TASK TO CARRY OUT.
Collect each line below that contains the word "Screen", treating uppercase and lowercase letters as distinct.

GIVEN DATA.
########################################

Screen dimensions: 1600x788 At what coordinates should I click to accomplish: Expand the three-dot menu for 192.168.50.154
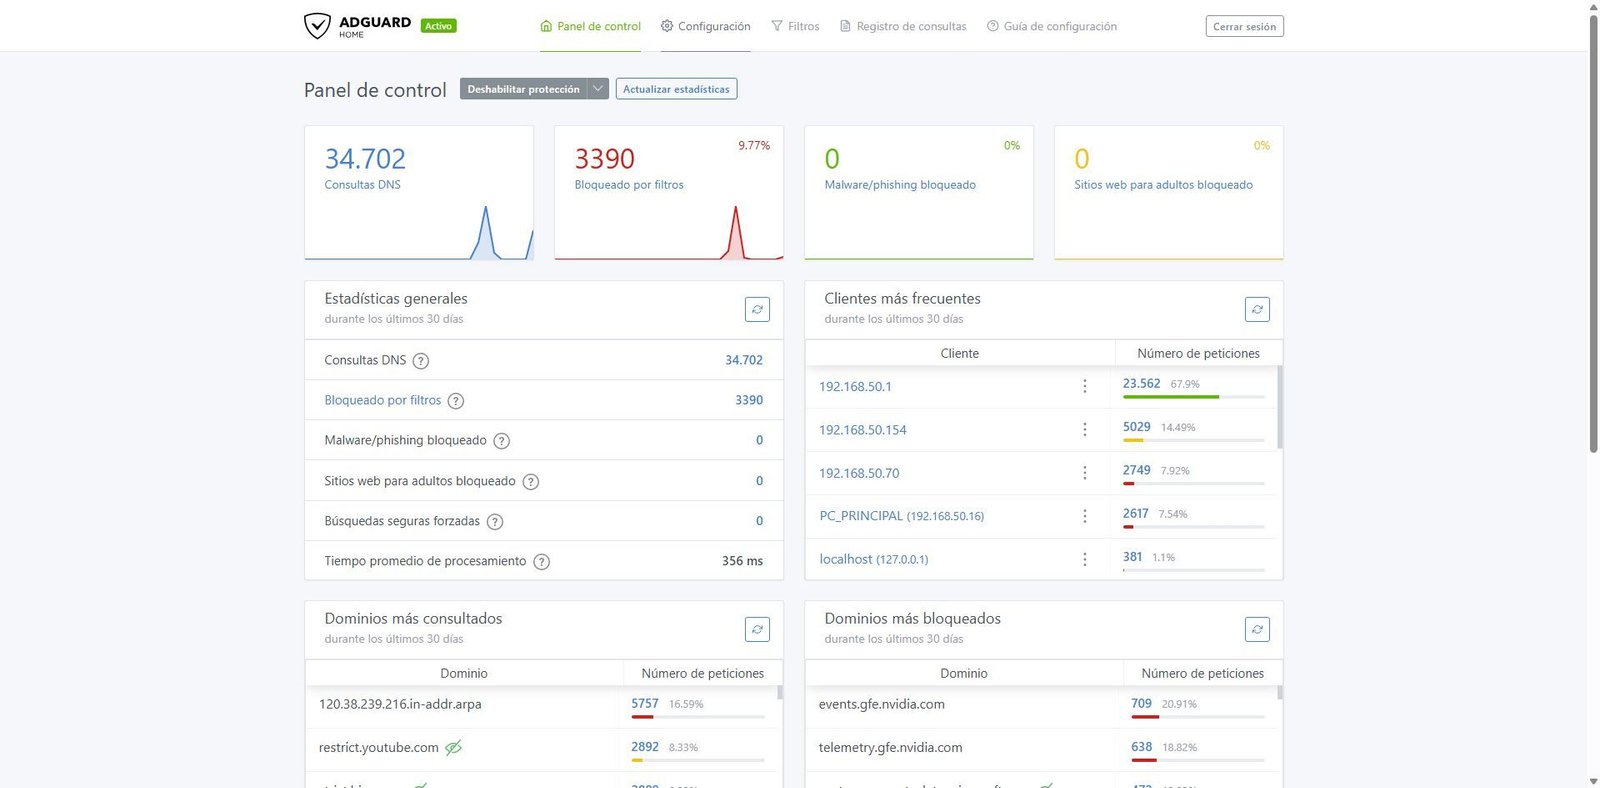[x=1084, y=430]
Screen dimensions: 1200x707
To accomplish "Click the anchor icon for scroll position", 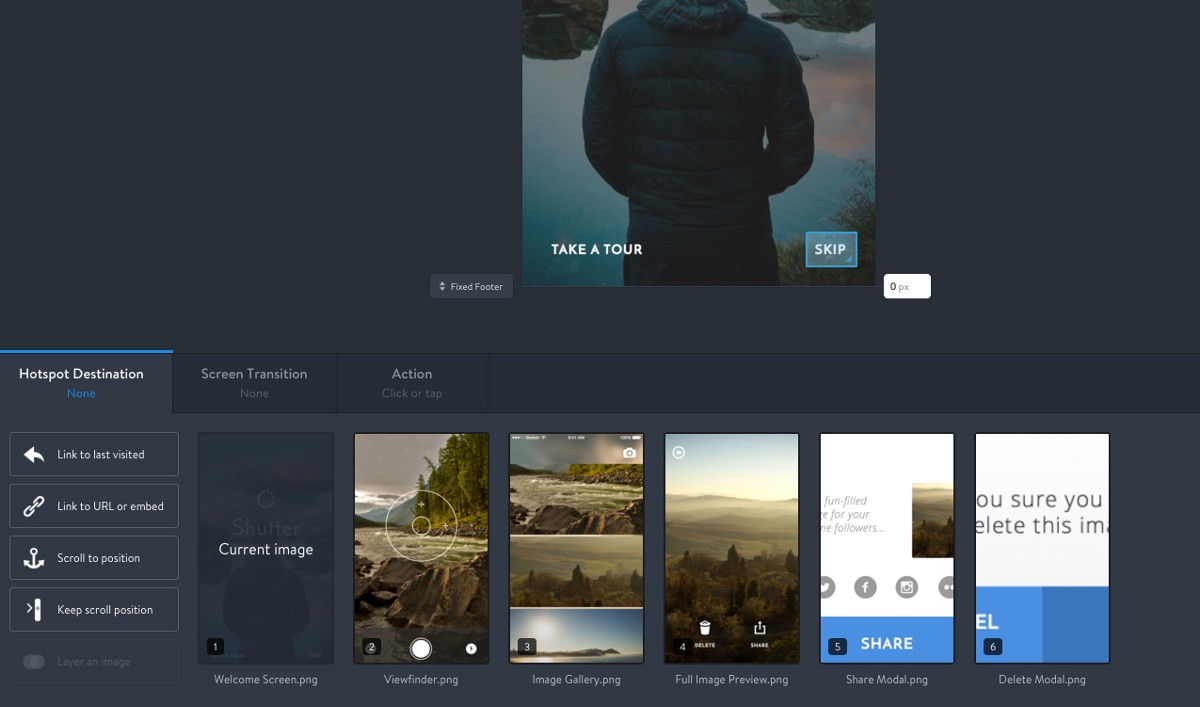I will (34, 559).
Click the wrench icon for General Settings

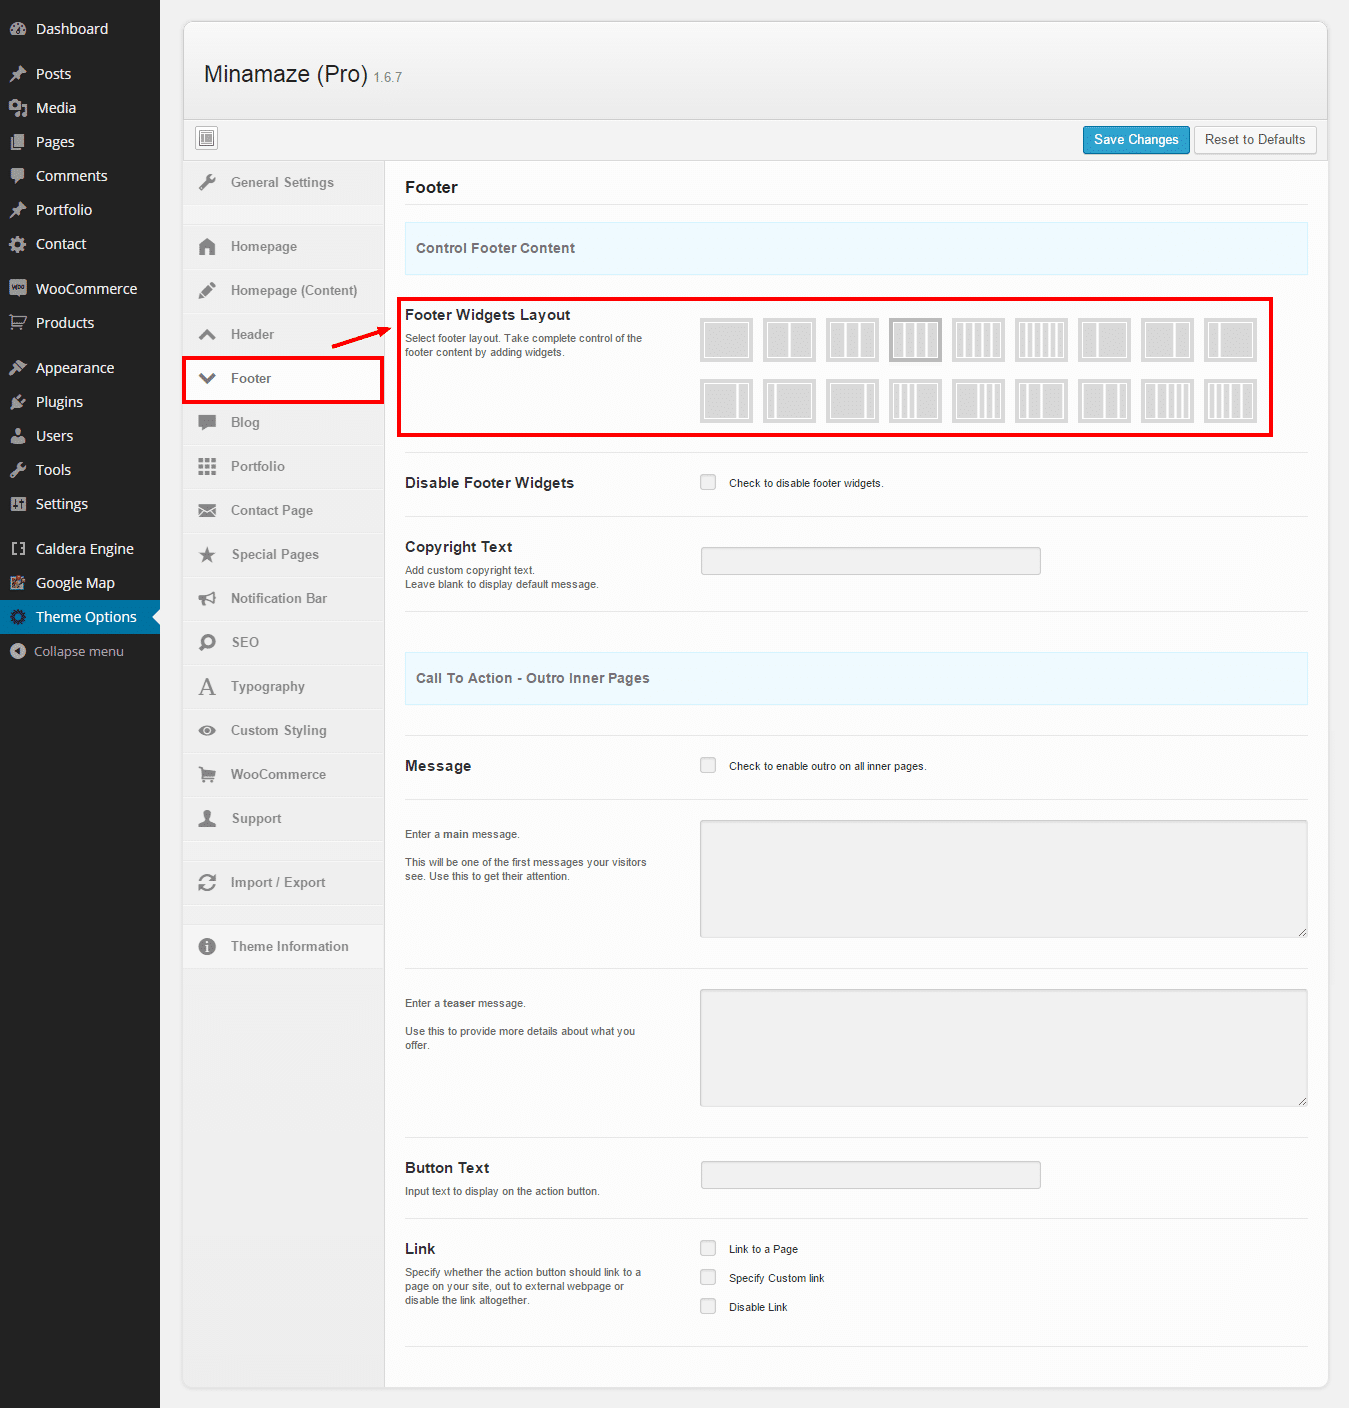(207, 182)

########################################

EXPECTED ANSWER.
Screen dimensions: 1600x788 At what coordinates should I click to accomplish: Expand the three-dot menu for 192.168.50.154
Screen dimensions: 1200x707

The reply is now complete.